GIVEN REQUEST:
Please reproduce, without any change, the lines of the listing below, starting with the line that contains "1Rx8 (27, 449)" and going on through the line that contains "Monitoren (34, 1274)".

LISTING:
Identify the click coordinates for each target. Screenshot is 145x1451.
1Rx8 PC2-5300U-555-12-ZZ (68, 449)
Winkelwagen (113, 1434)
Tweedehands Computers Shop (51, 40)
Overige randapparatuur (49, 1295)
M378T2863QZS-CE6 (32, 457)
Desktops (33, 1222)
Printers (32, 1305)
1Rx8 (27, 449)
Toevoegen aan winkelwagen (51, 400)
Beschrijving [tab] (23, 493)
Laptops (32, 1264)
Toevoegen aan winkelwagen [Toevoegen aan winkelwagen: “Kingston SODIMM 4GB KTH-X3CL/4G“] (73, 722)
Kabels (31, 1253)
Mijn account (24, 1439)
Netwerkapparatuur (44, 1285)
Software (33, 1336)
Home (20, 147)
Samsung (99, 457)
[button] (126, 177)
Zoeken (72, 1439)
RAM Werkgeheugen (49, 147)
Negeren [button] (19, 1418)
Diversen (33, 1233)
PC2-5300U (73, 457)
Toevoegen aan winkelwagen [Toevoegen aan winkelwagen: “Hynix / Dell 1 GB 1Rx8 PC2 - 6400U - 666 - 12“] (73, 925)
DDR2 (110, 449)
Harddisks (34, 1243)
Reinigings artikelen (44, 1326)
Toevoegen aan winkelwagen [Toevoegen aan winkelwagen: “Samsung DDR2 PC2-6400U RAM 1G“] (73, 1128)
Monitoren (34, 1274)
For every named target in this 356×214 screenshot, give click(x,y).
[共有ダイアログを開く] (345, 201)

...

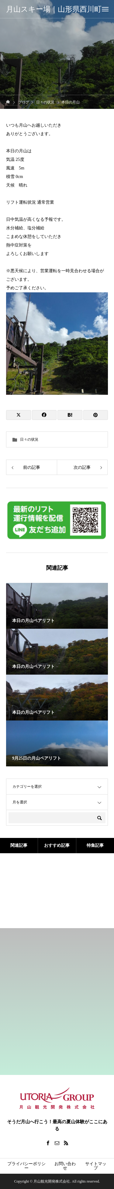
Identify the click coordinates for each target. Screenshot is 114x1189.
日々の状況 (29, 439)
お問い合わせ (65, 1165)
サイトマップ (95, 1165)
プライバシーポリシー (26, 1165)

* * *

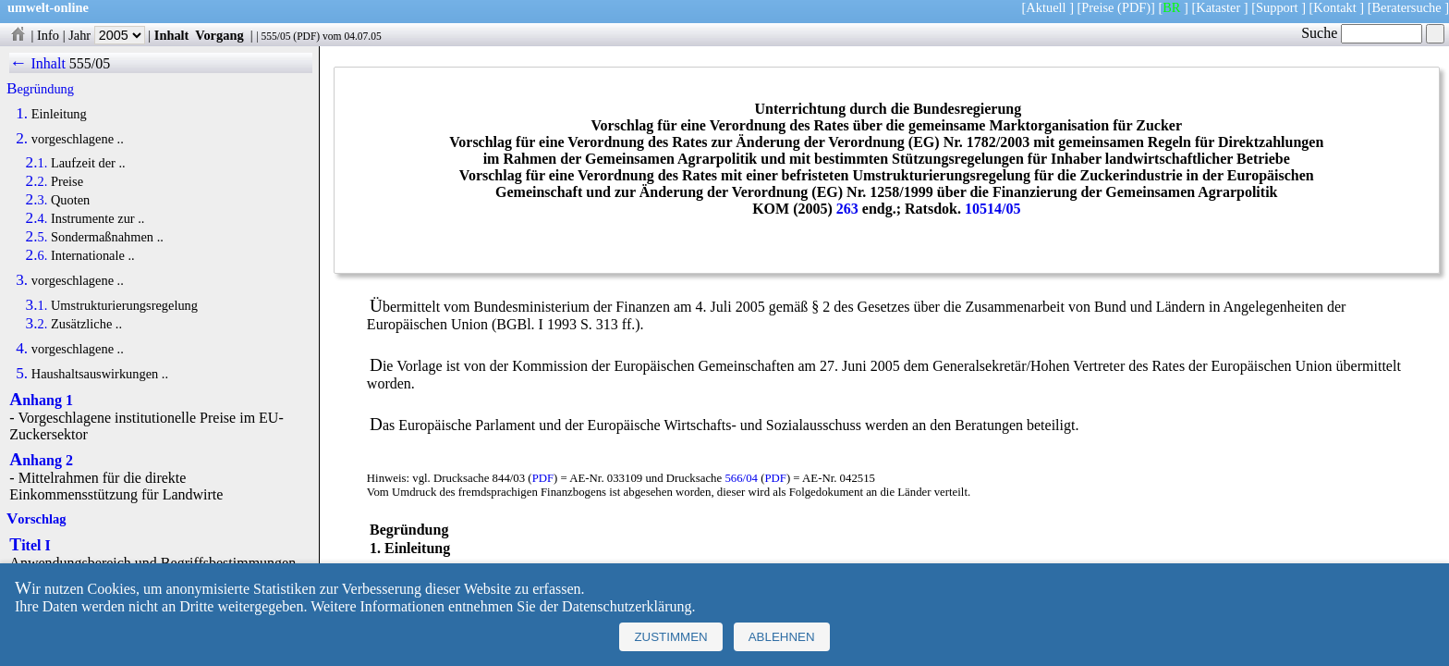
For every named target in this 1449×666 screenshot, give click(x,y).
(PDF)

RESULT BELOW:
1Rx8 (27, 449)
Toevoegen aan winkelwagen (51, 400)
Beschrijving [tab] (23, 493)
Laptops (32, 1264)
Toevoegen aan winkelwagen [Toevoegen aan winkelwagen: “Kingston SODIMM 4GB KTH-X3CL/4G“] (73, 722)
Kabels (31, 1253)
Mijn account (24, 1439)
Netwerkapparatuur (44, 1285)
Software (33, 1336)
Home (20, 147)
Samsung (99, 457)
[button] (126, 177)
Zoeken (72, 1439)
RAM Werkgeheugen (49, 147)
Negeren [button] (19, 1418)
Diversen (33, 1233)
PC2-5300U (73, 457)
Toevoegen aan winkelwagen [Toevoegen aan winkelwagen: “Hynix / Dell 1 GB 1Rx8 PC2 - 6400U - 666 - 12“] (73, 925)
DDR2 (110, 449)
Harddisks (34, 1243)
Reinigings artikelen (44, 1326)
Toevoegen aan winkelwagen [Toevoegen aan winkelwagen: “Samsung DDR2 PC2-6400U RAM 1G“] (73, 1128)
Monitoren (34, 1274)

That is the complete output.